Quoted passage -
ARN KANTOROVITSH (1892-1937)
He was a
journalist and economist. We have no precise
information about his biography. We know
only that he lived in the United States, one of the group of Yiddish writers there
who made their way to the Soviet Union in the latter half of the 1920s. In 1929 he settled in Kiev, took up a
position with ORT (Association for the Promotion of Skilled Trades),
and when the mass migrations to Birobidzhan began, he moved there as an
economist and served as one of directors of the planning division. A fervent Birobidzhan patriot, in the late
1920s and first half of the 1930s, he wrote dozens of articles on the economic state
of the new district and its great prospects.
In 1937 he was removed from his position—this was the start of the purge
of “destructive elements” among the enthusiasts who had been coming to
Birobidzhan from abroad, and Kantorovitsh’s fate at that point was sealed. His books include: Di geshikhte fun der amerikaner arbeter-bavegung (The history of
the American labor movement) (Moscow: Central Publ., 1926), 32 pp.; Tsveyter 5-yor plan far biro-bidzhan
(The second five-year plan for Birobidzhan), second printing (New York: IKOR,
1932), 15 pp.; Birobidzhan in itstikn
moment (Birobidzhan at the present moment) (Moscow: Emes, 1933), 37 pp.; Di produktiv-kreftn fun der yidisher
avtonomer gegnt fun vaytmizrekhdikn kant (The productive forces of the
Jewish Autonomous District in the Far Eastern region) (Moscow: Emes, 1937), 24
pp.

Records from a pointing dataset -
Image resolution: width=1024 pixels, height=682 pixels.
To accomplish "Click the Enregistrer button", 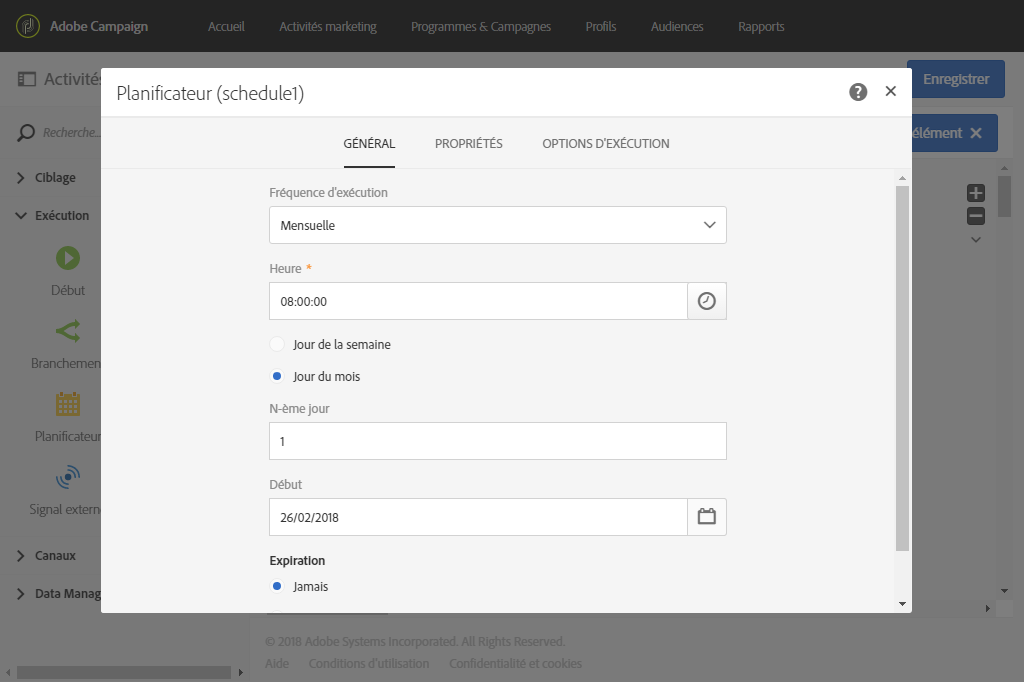I will [955, 79].
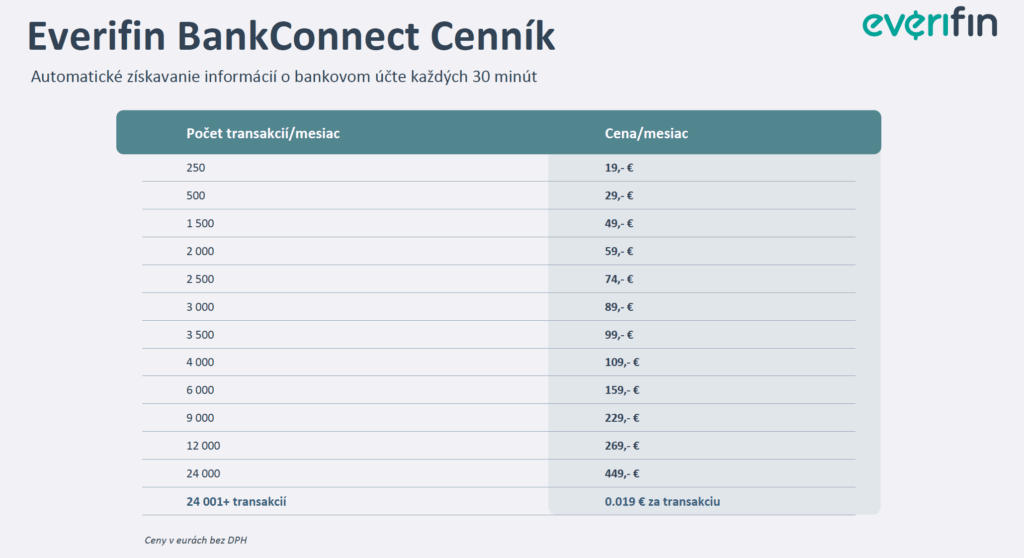
Task: Select the 4 000 transactions row
Action: click(498, 362)
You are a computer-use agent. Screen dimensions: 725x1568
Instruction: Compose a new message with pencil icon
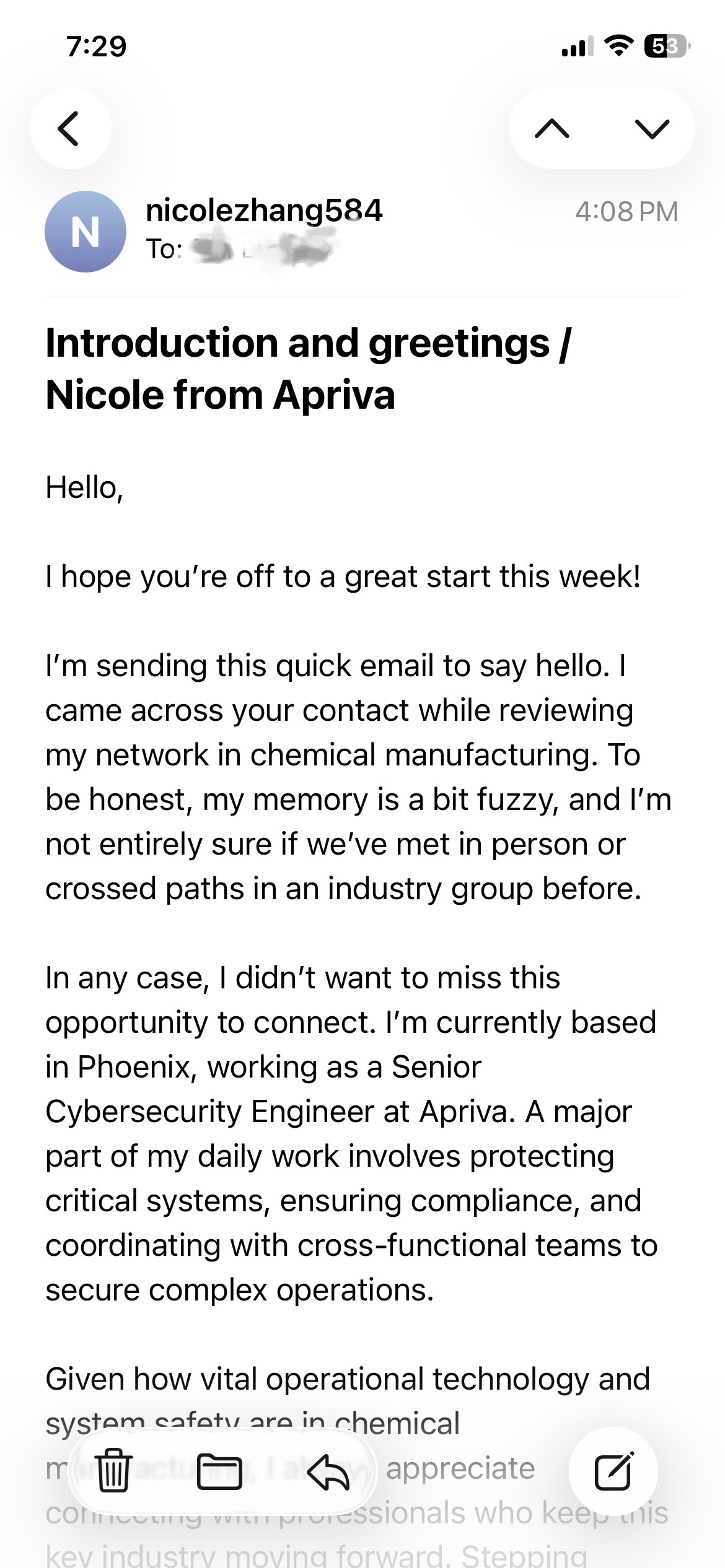(613, 1471)

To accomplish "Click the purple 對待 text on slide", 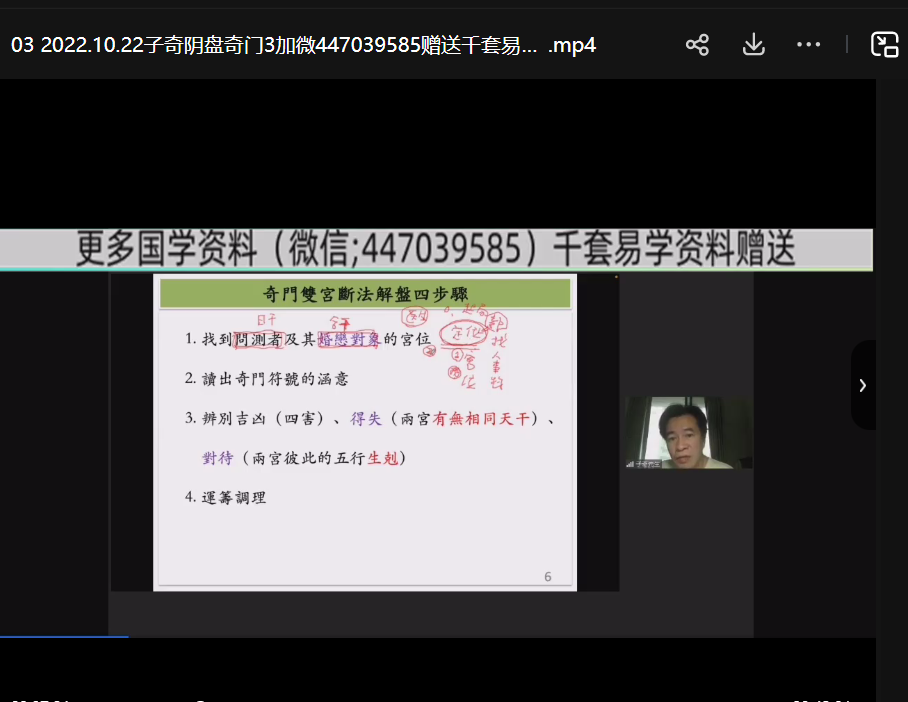I will coord(218,458).
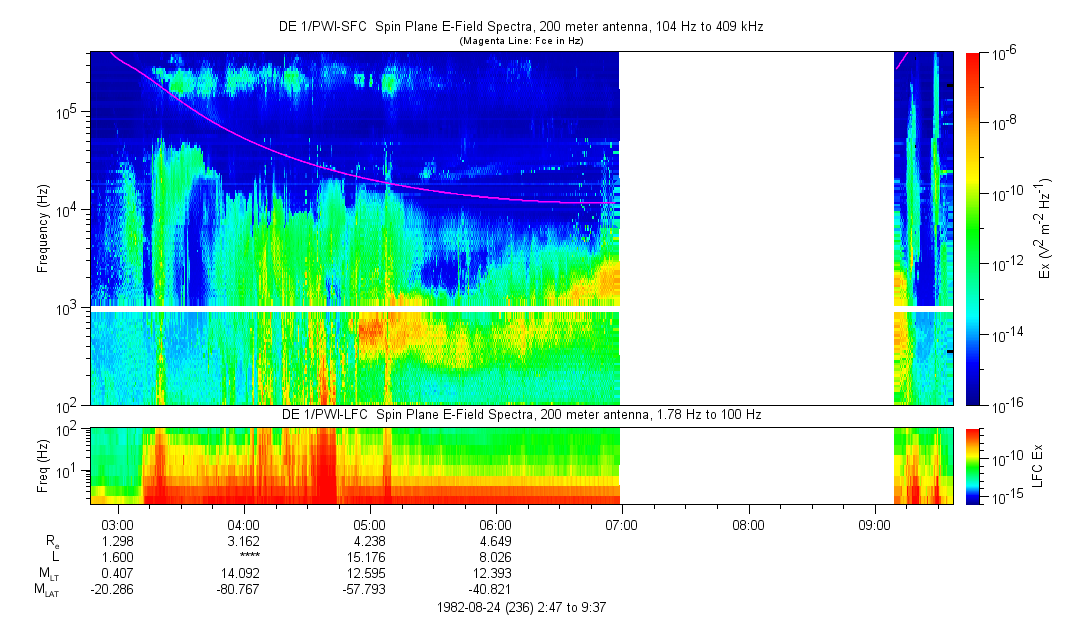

Written tasks -
1. Reproduce the Kantorovitsh biography word for word, beginning at the words "ARN KANTOROVITSH (1892-1937)" and stopping after "its great prospects.".
2. List the English translations given for the titles of the books in the Kantorovitsh biography.
3. According to the Kantorovitsh biography, in what year did he settle in Kiev?
The entries are material separate from the Kantorovitsh biography.

The solutions -
1.
ARN KANTOROVITSH (1892-1937)
He was a
journalist and economist. We have no precise
information about his biography. We know
only that he lived in the United States, one of the group of Yiddish writers there
who made their way to the Soviet Union in the latter half of the 1920s. In 1929 he settled in Kiev, took up a
position with ORT (Association for the Promotion of Skilled Trades),
and when the mass migrations to Birobidzhan began, he moved there as an
economist and served as one of directors of the planning division. A fervent Birobidzhan patriot, in the late
1920s and first half of the 1930s, he wrote dozens of articles on the economic state
of the new district and its great prospects.

2.
- The history of the American labor movement
- The second five-year plan for Birobidzhan
- Birobidzhan at the present moment
- The productive forces of the Jewish Autonomous District in the Far Eastern region

3. 1929